Criminal Law: Manslaughter

C.G.M. v. R., 2018 ABCA 341 (39970)
There is a publication ban on the party, in the context of an individual convicted of manslaughter, sentenced as an adult. “The motion for an extension of time to serve and file the application for leave to appeal is dismissed. In any event, had the motion for an extension of time been granted, the application for leave to appeal … would have been dismissed.”

Criminal Law: NCR

Agbakoba v. British Columbia (Adult Forensic Psychiatric Services)2022 BCCA 394 (40481)
The Applicant came to Canada from Nigeria in April 2014 on a student visa. By late 2016, his school performance had declined and he was no longer enrolled in college contrary to the requirements of his visa. In January 2017, he assaulted a neighbour using a weapon inflicting severe injuries, including multiple stab wounds. He was arrested and charged with an offence. A Canada Border Services Agency officer reported the Applicant as inadmissible to Canada because of non-compliance with the terms of his visa and in February 2017, a removal order was issued against him under the Immigration and Refugee Protection Act. The Applicant did not seek to have the removal order judicially reviewed. In January 2018, the Applicant was found not criminally responsible for aggravated assault on account of a mental disorder.

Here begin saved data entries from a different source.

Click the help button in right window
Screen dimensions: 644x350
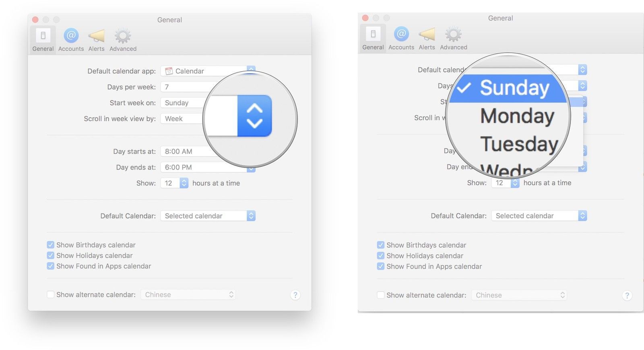[x=627, y=295]
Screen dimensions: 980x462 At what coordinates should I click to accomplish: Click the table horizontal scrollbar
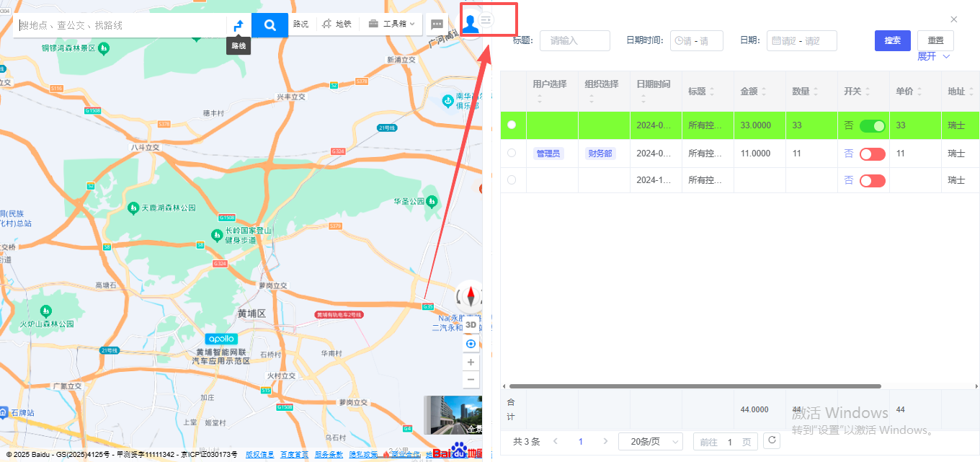[692, 386]
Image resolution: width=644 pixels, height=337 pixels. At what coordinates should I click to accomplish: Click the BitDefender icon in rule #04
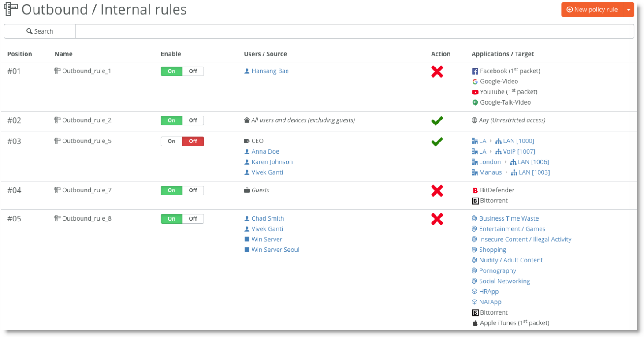pyautogui.click(x=475, y=191)
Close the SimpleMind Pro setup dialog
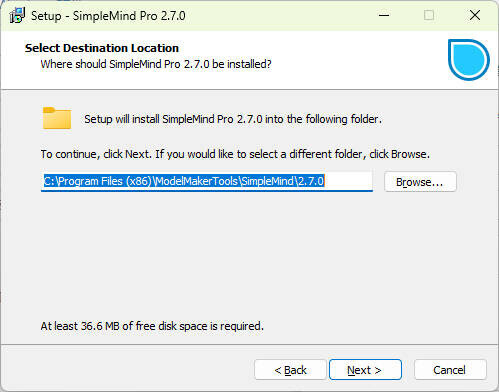499x392 pixels. [475, 15]
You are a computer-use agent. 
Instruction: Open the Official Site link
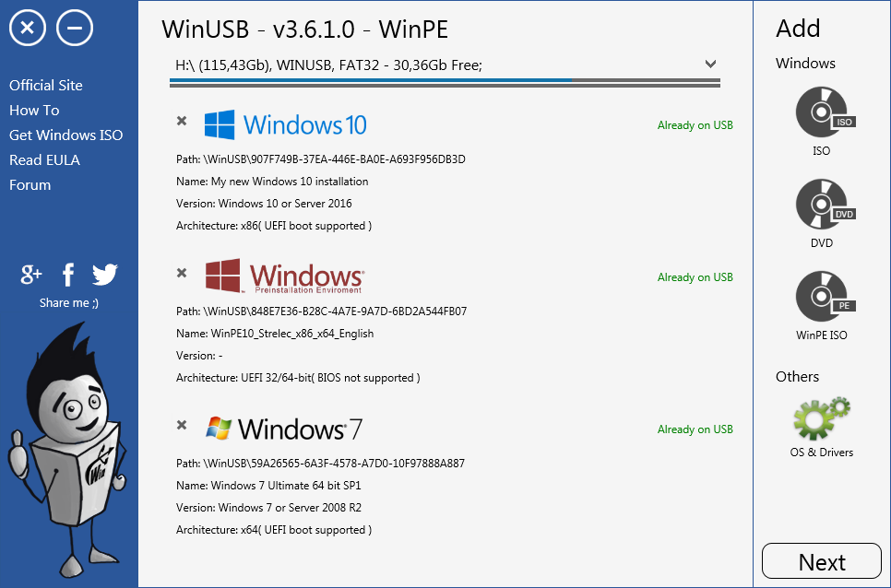[x=46, y=85]
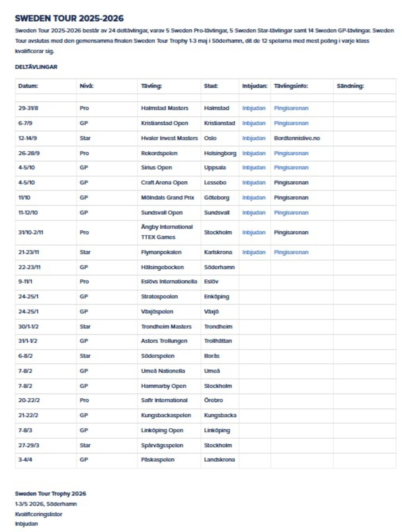Open Pingisarenan link for Sirius Open Uppsala
Image resolution: width=402 pixels, height=532 pixels.
click(x=291, y=167)

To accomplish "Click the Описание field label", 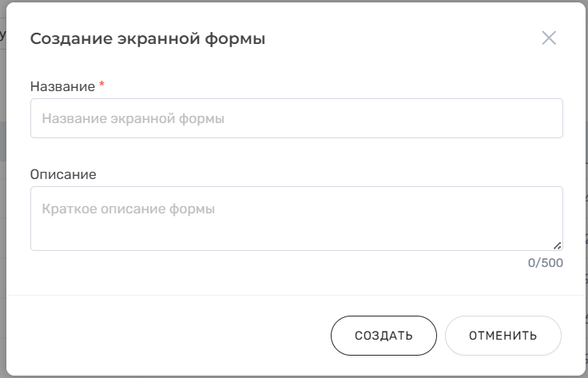I will (63, 173).
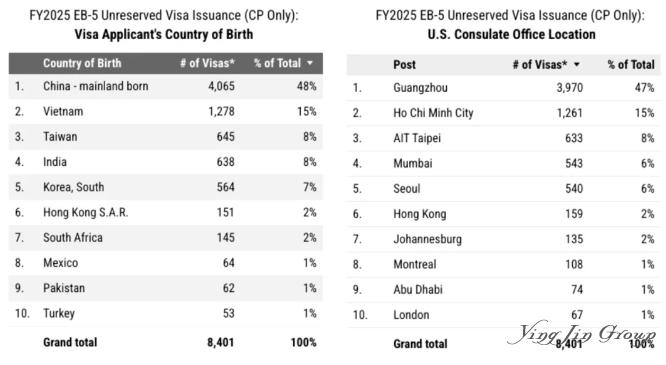Select the Vietnam row
The height and width of the screenshot is (365, 666).
pos(166,111)
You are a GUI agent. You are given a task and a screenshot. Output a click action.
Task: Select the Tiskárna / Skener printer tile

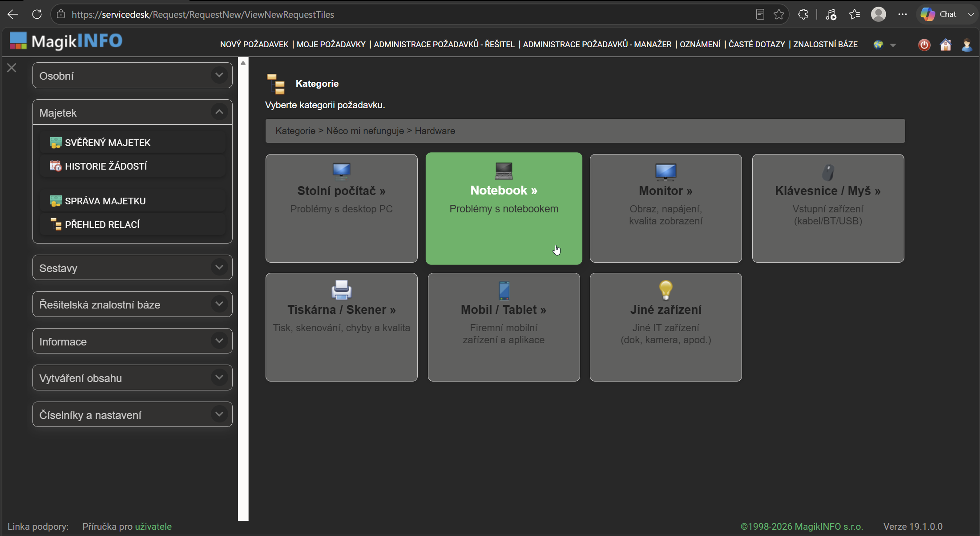341,327
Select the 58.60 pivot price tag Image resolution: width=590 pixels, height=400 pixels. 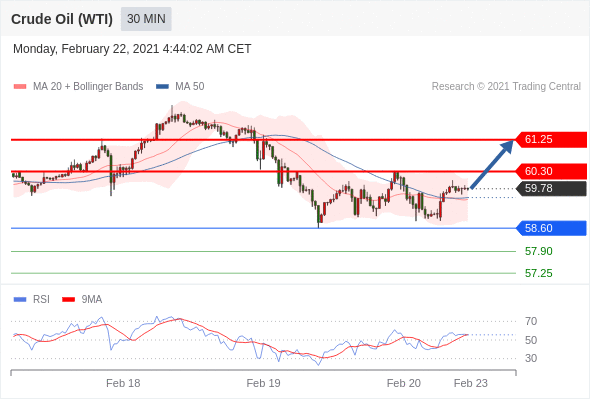click(551, 228)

In February 2018, the British Columbia Review Board released him from the Forensic Psychiatric Hospital (“FPH”) on a conditional discharge which included a term he not be detained or removed from British Columbia. In March 2018, the Applicant returned to custody at the FPH following an altercation with a roommate and threatening conduct towards others. The following month, the Review Board ordered the Applicant remain in custody for 12 months. His custodial disposition was extended to February 2021 and in the meantime he was denied status as a convention refugee and a permanent resident. The Applicant applied for J.R. of the denial of permanent resident status which was dismissed by the Fed. Court in April 2021. In April 2022, the Review Board ordered the Applicant be conditionally discharged. The Review Board declined to include as part of the conditional discharge a term the Applicant not be detained or removed from British Columbia without prior notice to the Review Board and a hearing. The Applicant’s appeal to the B.C.C.A. was dismissed. “The application for leave to appeal … is dismissed.”